The CDC recently weighed in on an issue it has never before addressed: whether or not Halloween traditions should go on as usual in 2020.
According to reports, the agency’s guidance came in response to requests from members of Congress, who wanted a list of official government recommendations for minimizing coronavirus spread during Halloween activities. The resulting guidelines, issued in mid-September, are – like most every other rule or procedure involving the coronavirus to date – proving controversial.
Like it or not, though, the main focus of the CDC’s statement was that upcoming holidays, including Halloween and Thanksgiving, will “need to be different this fall to prevent the spread of the virus that causes COVID-19,” and that Americans should “consider fun alternatives” to traditional celebrations.

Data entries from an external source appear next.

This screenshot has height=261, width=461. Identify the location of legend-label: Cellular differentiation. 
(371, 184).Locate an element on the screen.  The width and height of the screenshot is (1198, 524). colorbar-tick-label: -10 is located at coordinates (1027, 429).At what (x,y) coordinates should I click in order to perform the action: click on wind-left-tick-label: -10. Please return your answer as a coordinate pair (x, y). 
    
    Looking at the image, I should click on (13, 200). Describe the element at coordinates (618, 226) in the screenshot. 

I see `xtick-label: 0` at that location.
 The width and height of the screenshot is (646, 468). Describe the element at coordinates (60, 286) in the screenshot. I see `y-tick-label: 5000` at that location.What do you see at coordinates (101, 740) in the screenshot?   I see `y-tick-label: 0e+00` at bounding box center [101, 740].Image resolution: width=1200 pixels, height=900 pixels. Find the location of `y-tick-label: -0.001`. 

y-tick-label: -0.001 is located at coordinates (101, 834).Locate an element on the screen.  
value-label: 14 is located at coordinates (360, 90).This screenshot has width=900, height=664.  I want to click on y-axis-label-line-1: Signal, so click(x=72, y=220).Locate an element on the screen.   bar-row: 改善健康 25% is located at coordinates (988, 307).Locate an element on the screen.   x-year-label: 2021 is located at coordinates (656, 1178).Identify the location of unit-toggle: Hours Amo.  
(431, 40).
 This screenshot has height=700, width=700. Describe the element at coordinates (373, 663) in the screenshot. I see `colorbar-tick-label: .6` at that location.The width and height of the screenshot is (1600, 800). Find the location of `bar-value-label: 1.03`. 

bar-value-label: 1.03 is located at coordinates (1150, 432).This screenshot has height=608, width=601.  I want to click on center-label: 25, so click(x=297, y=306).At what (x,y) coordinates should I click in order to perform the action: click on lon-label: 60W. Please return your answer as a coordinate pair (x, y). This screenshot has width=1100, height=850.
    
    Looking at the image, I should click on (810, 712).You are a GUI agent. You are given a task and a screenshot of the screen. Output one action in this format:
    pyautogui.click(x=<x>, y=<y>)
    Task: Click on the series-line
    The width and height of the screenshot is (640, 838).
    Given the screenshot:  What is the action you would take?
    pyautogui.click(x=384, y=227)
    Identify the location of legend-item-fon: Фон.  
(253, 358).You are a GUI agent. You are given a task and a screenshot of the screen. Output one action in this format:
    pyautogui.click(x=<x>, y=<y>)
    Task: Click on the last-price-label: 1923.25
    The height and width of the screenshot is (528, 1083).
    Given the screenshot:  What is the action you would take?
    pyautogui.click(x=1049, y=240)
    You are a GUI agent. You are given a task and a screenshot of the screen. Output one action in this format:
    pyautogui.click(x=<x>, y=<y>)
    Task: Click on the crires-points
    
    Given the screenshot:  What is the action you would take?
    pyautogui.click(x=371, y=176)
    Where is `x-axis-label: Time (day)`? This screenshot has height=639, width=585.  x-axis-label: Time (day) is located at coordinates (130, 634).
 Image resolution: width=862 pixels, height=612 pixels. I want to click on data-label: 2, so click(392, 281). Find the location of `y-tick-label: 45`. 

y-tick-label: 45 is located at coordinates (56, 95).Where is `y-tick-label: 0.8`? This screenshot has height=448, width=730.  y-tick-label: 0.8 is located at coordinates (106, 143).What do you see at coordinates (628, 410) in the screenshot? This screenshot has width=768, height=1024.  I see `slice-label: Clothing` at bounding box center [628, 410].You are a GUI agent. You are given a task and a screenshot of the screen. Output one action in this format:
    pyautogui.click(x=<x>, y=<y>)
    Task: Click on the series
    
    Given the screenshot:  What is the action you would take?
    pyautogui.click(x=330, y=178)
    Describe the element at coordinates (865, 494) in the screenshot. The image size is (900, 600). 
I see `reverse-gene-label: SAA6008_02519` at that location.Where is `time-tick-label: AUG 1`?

Unfortunately, the activities listed as highest-risk by the CDC are also those considered the most fun. These include door-to-door trick-or-treating in neighborhoods; “trunk-or-treat” events held outside in parking lots; indoor costume parties and haunted houses, and hayrides or other large fall festival events.
The CDC guidance also provided a number of alternate Halloween activities which it classified as lower risk. A few of these are placing “goodie bags” at the edge of driveways or yards for kids to pick up; carving or decorating pumpkins to display at home; holding Halloween scavenger hunts with small groups of children while socially distanced, and having virtual costume contests.
All Halloween festivities should be enjoyed while staying 6 feet apart from others, the guidance stated, with one notable exception: “If screaming will likely occur, greater distancing is advised.”